Bill Towler commented last night that he couldn’t keep up with these posts and apparently neither can I.  I never got to post the 4th nights experience above and now it is time to talk about night 5 and what we are doing tonight, Wednesday night 6.

We got to Max way too early last night, like 4:10 for a 6:15 show.  We were impatient to leave the house and walked faster than usual.  Jayme Stone Group features Jayme on the 5 string banjo backed by violin, cello, string bass and tabla.  The music ranged over even greater diversity than the instrumentation would lead one to expect.  It was wonderful and very few left during the performance.  At one point Jayme was bowing the banjo and  the cello was being plucked, go figure.  He also performed a Bach Invention with the Banjo taking the right hand and the cello taking the left hand.  Mix in some Bulgarian folk and mountain folk and you get the idea.  On from there to Lutheran Church for a couple of numbers by IPA, not the beer, which carried discordant to a new high (or is that low).  Two numbers was all we could take before moving on to Abilene where Clinton Curtis was heavily into country, although the volume was high, it was not into earplug range and we really enjoyed it until we decided to move on to Christ Church where the “Made in the UK” event was featuring NeWt.  Three men in kilts making funny noises on guitar drums and trombone!  We were not really in to it and left half way into the second number to get in line at Kilbourn to hear Benny Green Trio.  This piano jazz trio really was wonderful playing straight Jazz mostly written by Benny.  They wrapped the show at 11:20 and then came back to play a jazz standard for an encore.  The hall was half empty and those who left missed out.

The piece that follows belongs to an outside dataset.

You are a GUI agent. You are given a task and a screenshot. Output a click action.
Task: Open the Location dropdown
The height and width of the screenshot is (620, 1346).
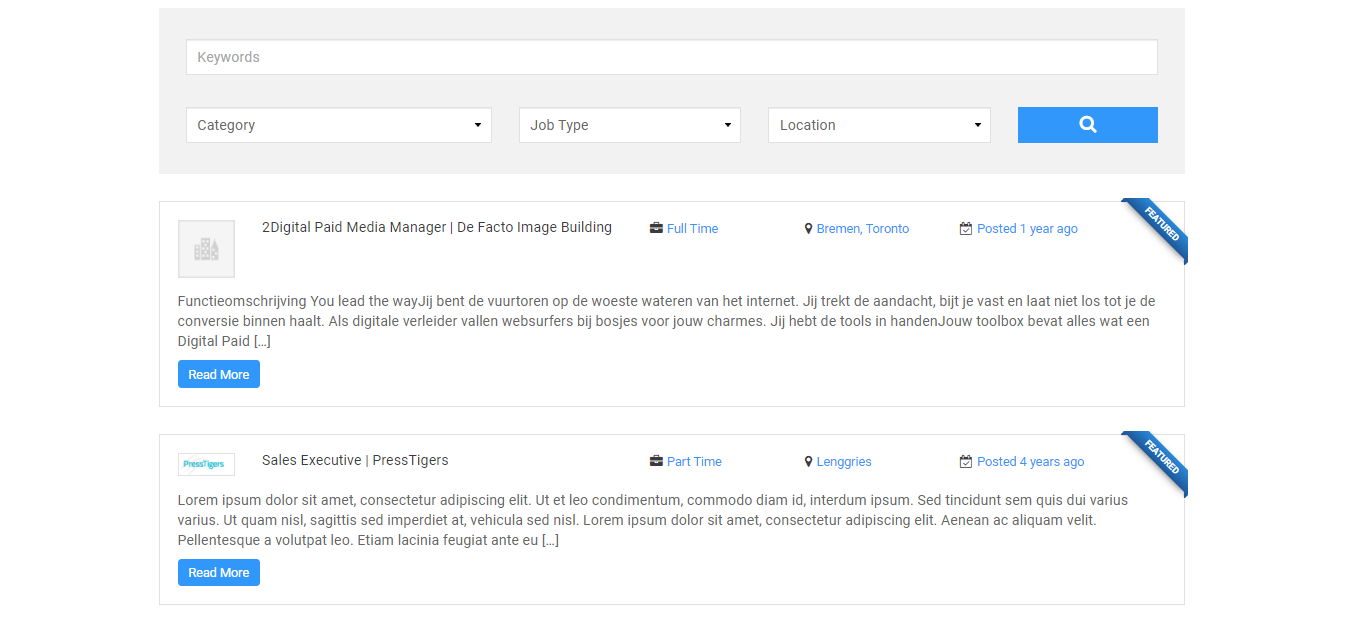878,124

Tonight our grandson Josh is meeting us to hear Steve Martin and the Steep Canyon Rangers at 8.  We hope to have him join us at 4 or 5 and we will wait in line to hear either Eliane Elias Quartet at Kilbourne or Shirantha Beddage Quintet at Max unless we go someplace else.  After the Steve Martin show it is an open question as to what we will do.  If it runs late, past 10, we will head home early otherwise we may take in whatever we missed earlier depending on what we hear.  We will be paying to take Josh in with us where ever we go as we do not have a spare club pass – anyone have one to loan? (joke!)

Jazz Fest 2012 – IV

We are at Day 4 and just barely warmed up.  Well the weather has actually cooled off.  We were at George Eastman House for a couple of hours yesterday and as we prepared to walk the rest of the way to the Festival (GEH is about a third of the way from our townhouse to the Festival) it started to rain.  We turned around and headed for the house to get the car while calling our friends the Goldman’s who live inside the Festival area for permission to park in their driveway.  Permission received and we had our car as close to the venues as it is possible to park.  Although it rained again, it happened while we were in Max listening to Brandi Disterheft and it cleared before we left to walk to the car.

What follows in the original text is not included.